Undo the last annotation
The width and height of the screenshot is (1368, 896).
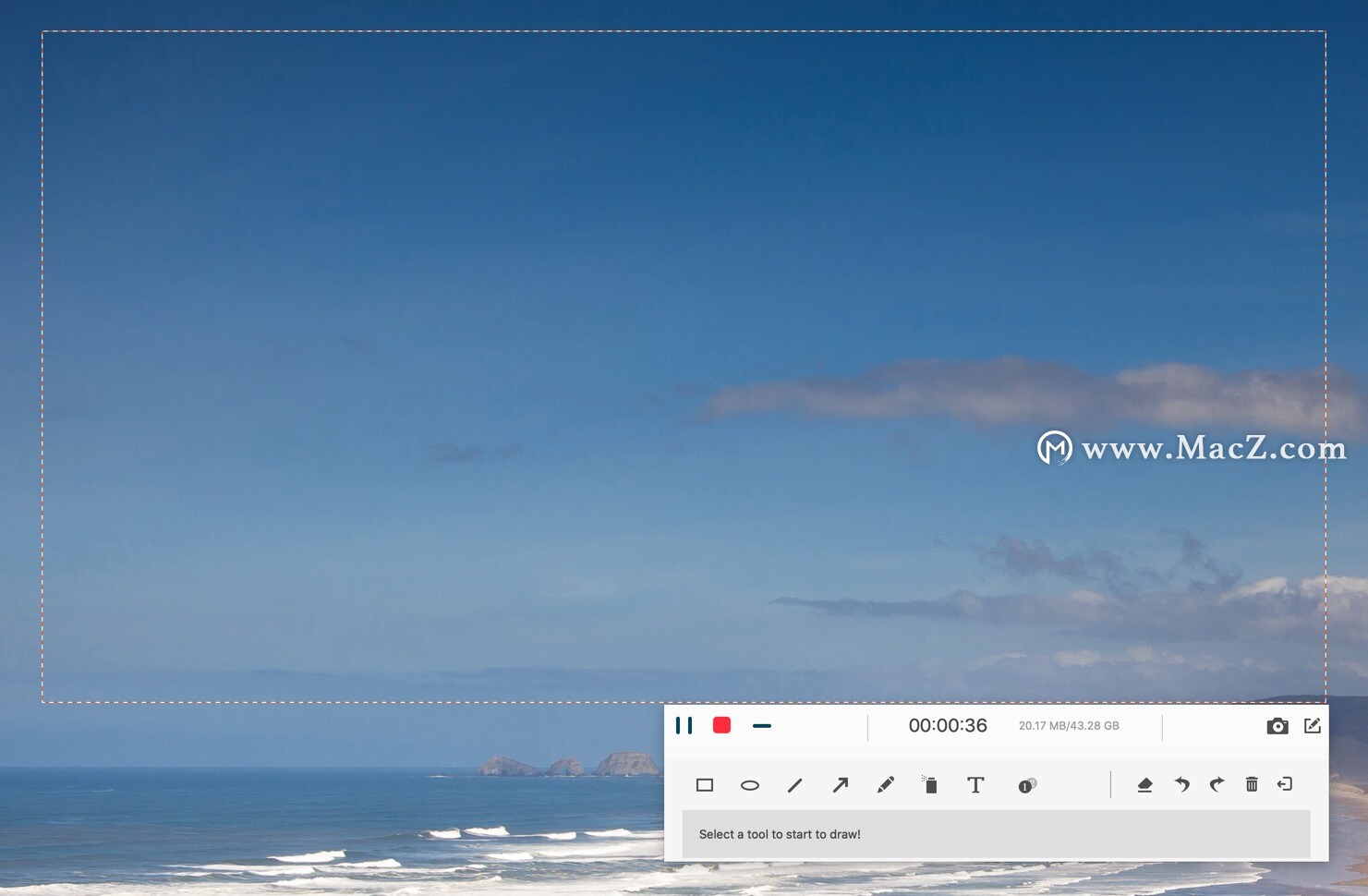point(1181,785)
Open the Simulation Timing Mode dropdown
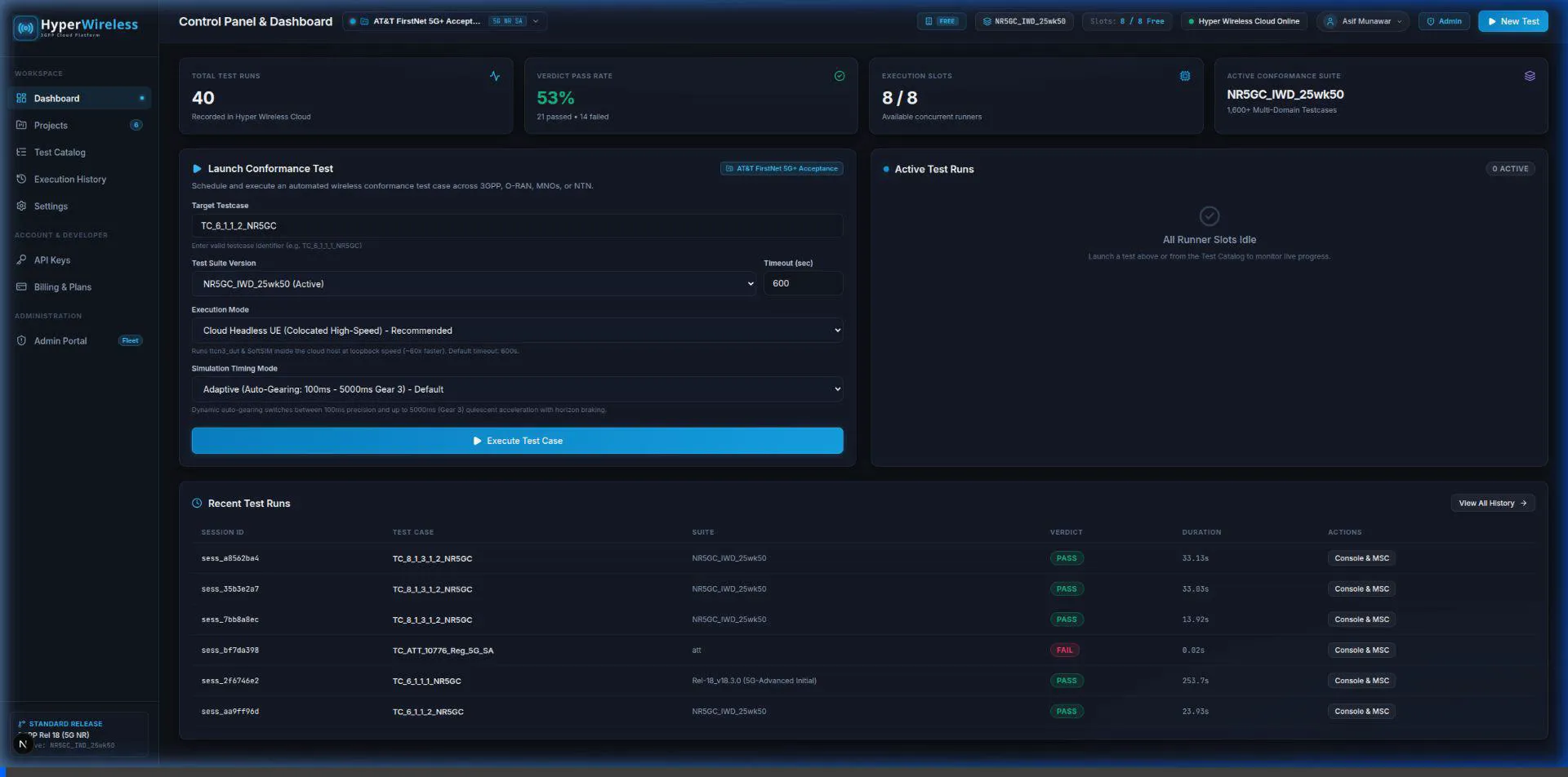 [x=517, y=389]
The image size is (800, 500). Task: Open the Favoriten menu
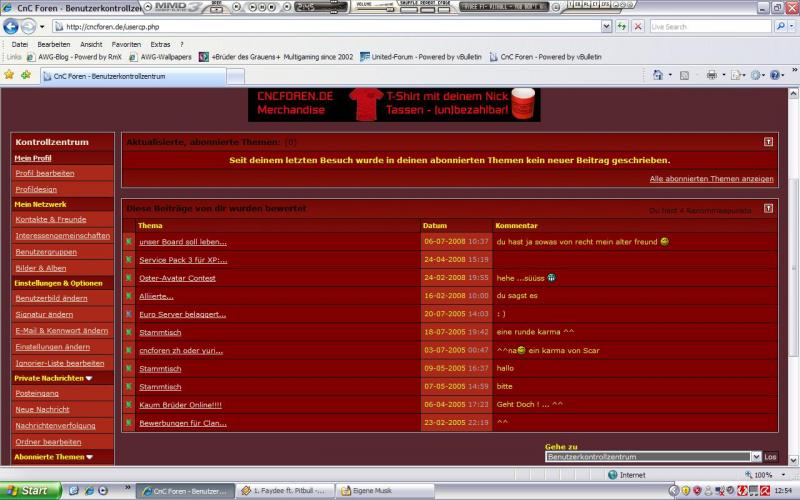[x=126, y=44]
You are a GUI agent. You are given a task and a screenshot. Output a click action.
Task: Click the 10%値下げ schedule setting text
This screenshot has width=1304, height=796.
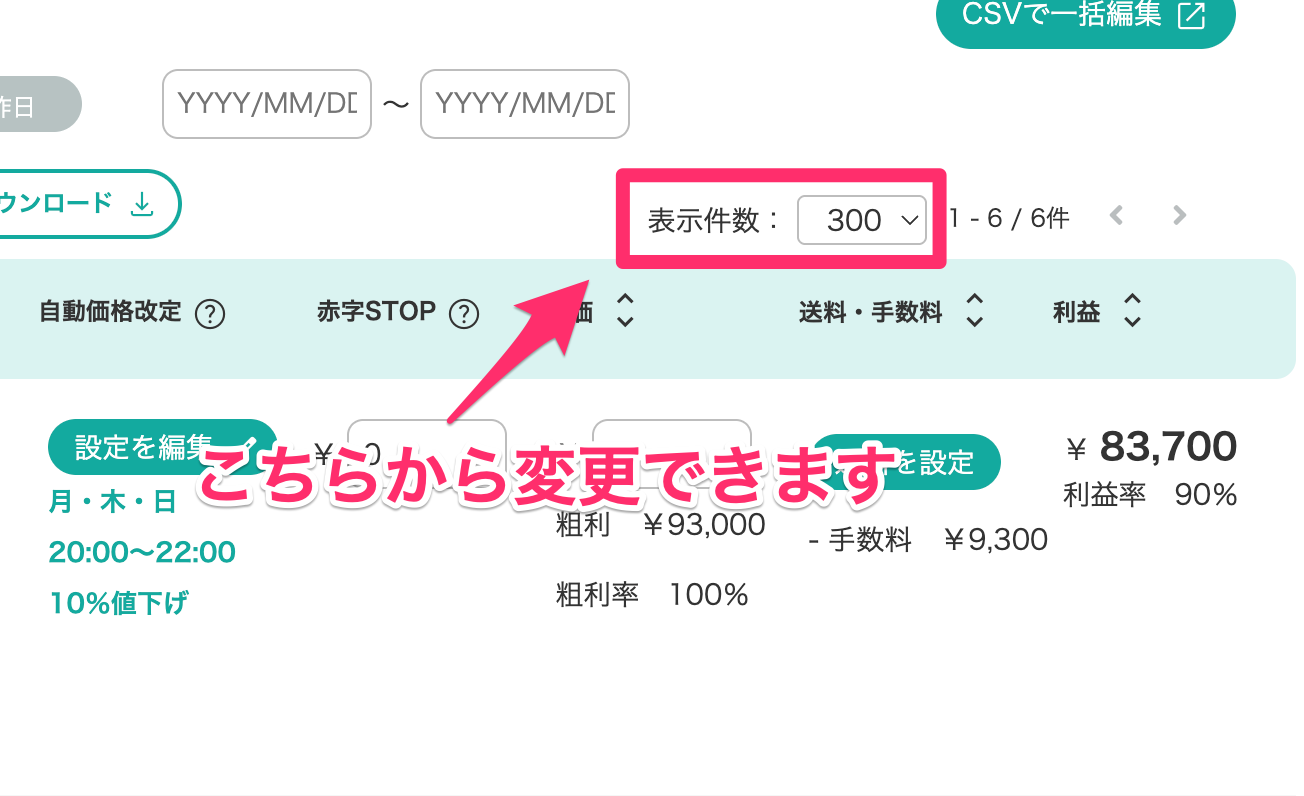118,603
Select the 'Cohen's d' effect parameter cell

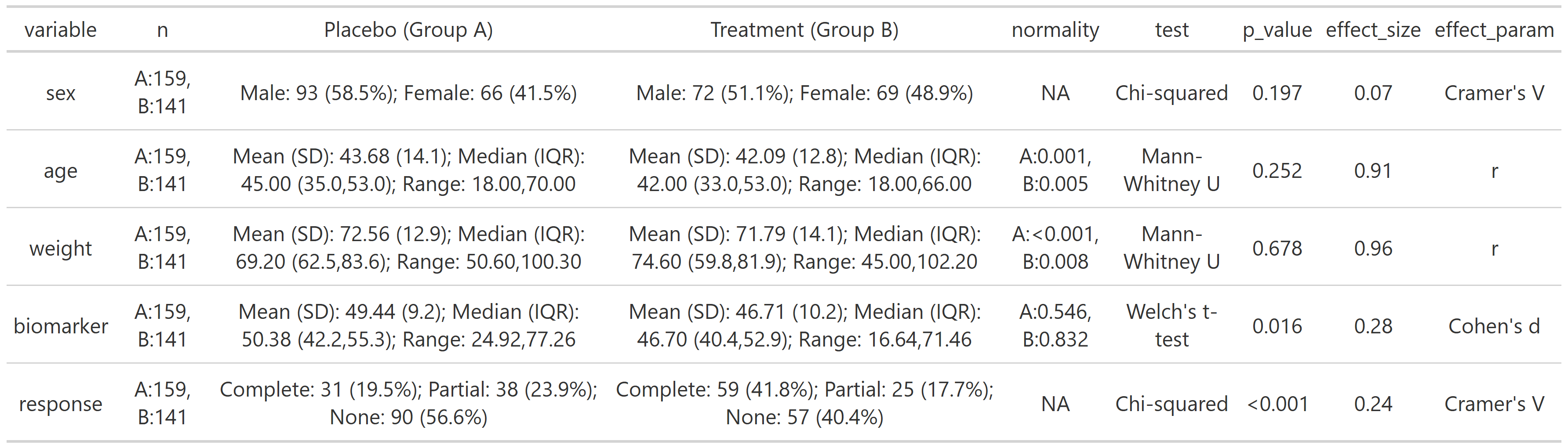pyautogui.click(x=1494, y=326)
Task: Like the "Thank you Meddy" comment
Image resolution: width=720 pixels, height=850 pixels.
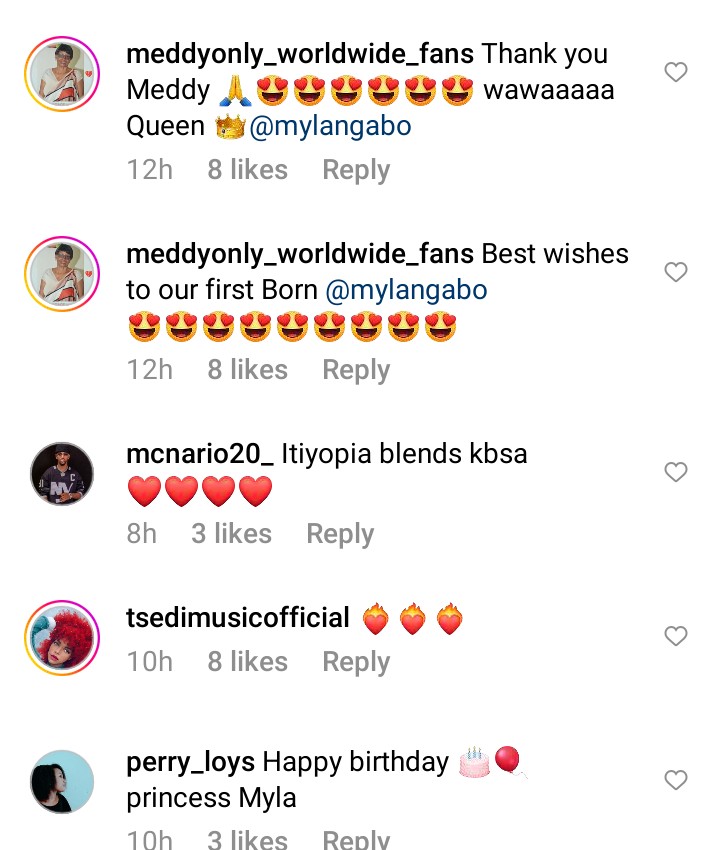Action: (x=677, y=72)
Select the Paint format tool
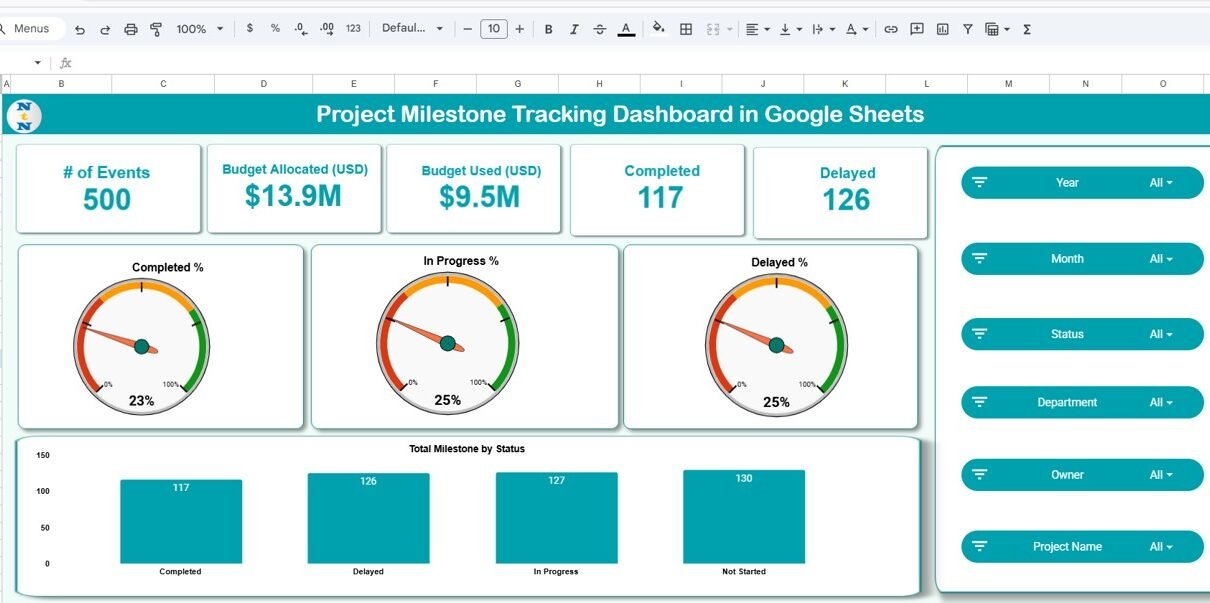The height and width of the screenshot is (603, 1210). coord(156,29)
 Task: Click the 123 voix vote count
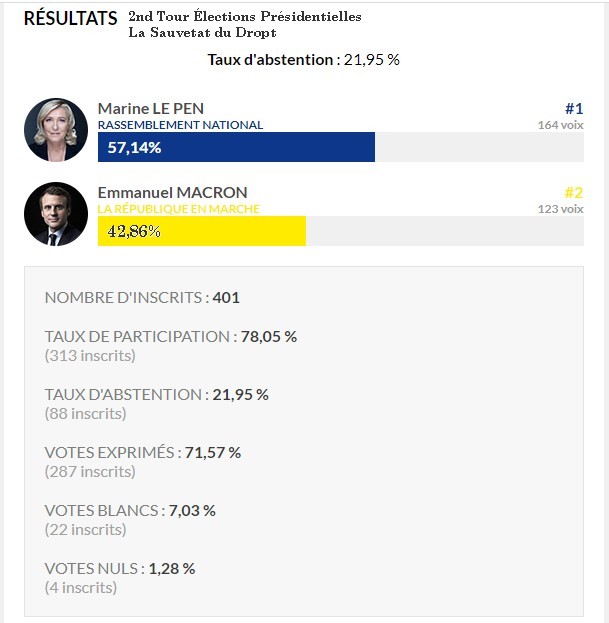point(560,209)
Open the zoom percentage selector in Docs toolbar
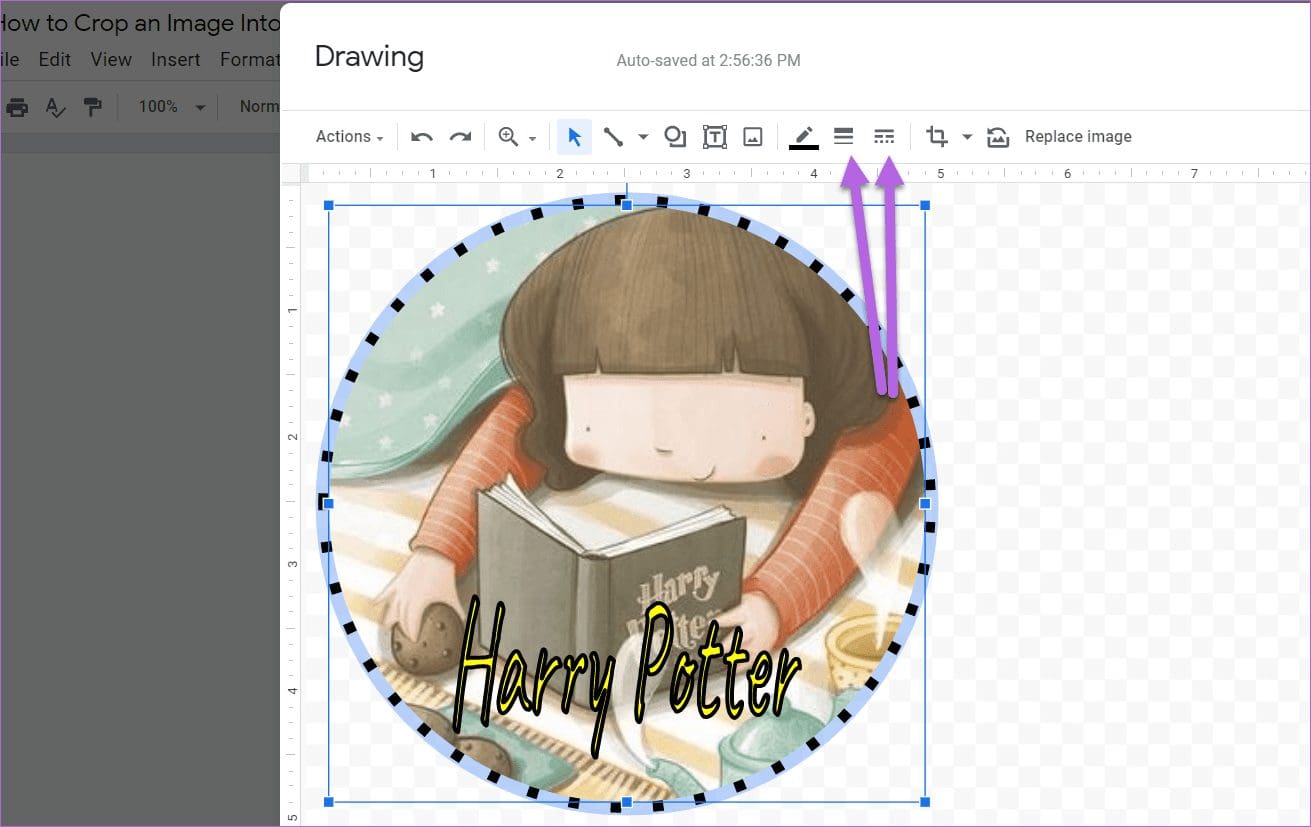The width and height of the screenshot is (1311, 827). pos(170,106)
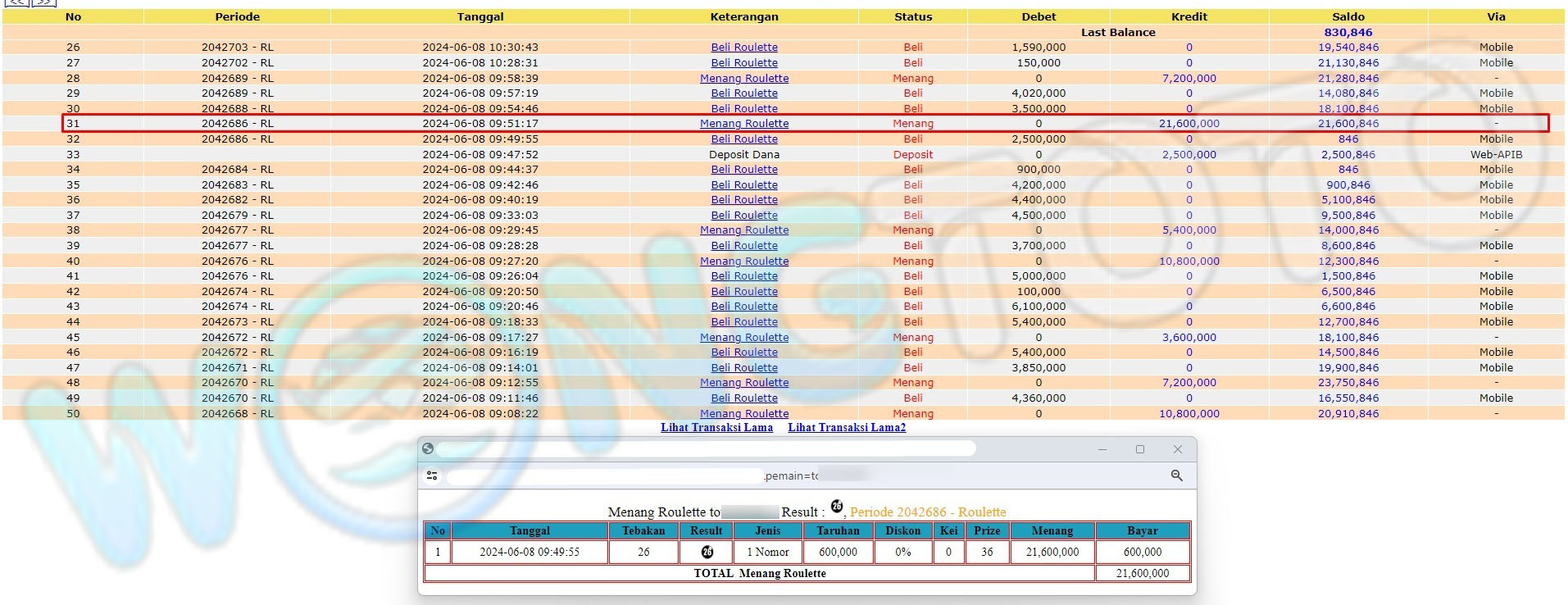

================

Assigned task:
Everything from the line with "The width and height of the screenshot is (1368, 896)." through the line with "Task: Click the 10%値下げ schedule setting text" in the material above should be transcribed exactly, except the pictures.

Answer to the exercise:
The width and height of the screenshot is (1368, 896).
point(1181,785)
Open the Simulation Timing Mode dropdown
 [x=517, y=389]
The image size is (800, 500). Task: Open the Favoriten menu
[x=126, y=44]
You are a GUI agent. You are given a task and a screenshot. Output a click action.
Task: Click the 10%値下げ schedule setting text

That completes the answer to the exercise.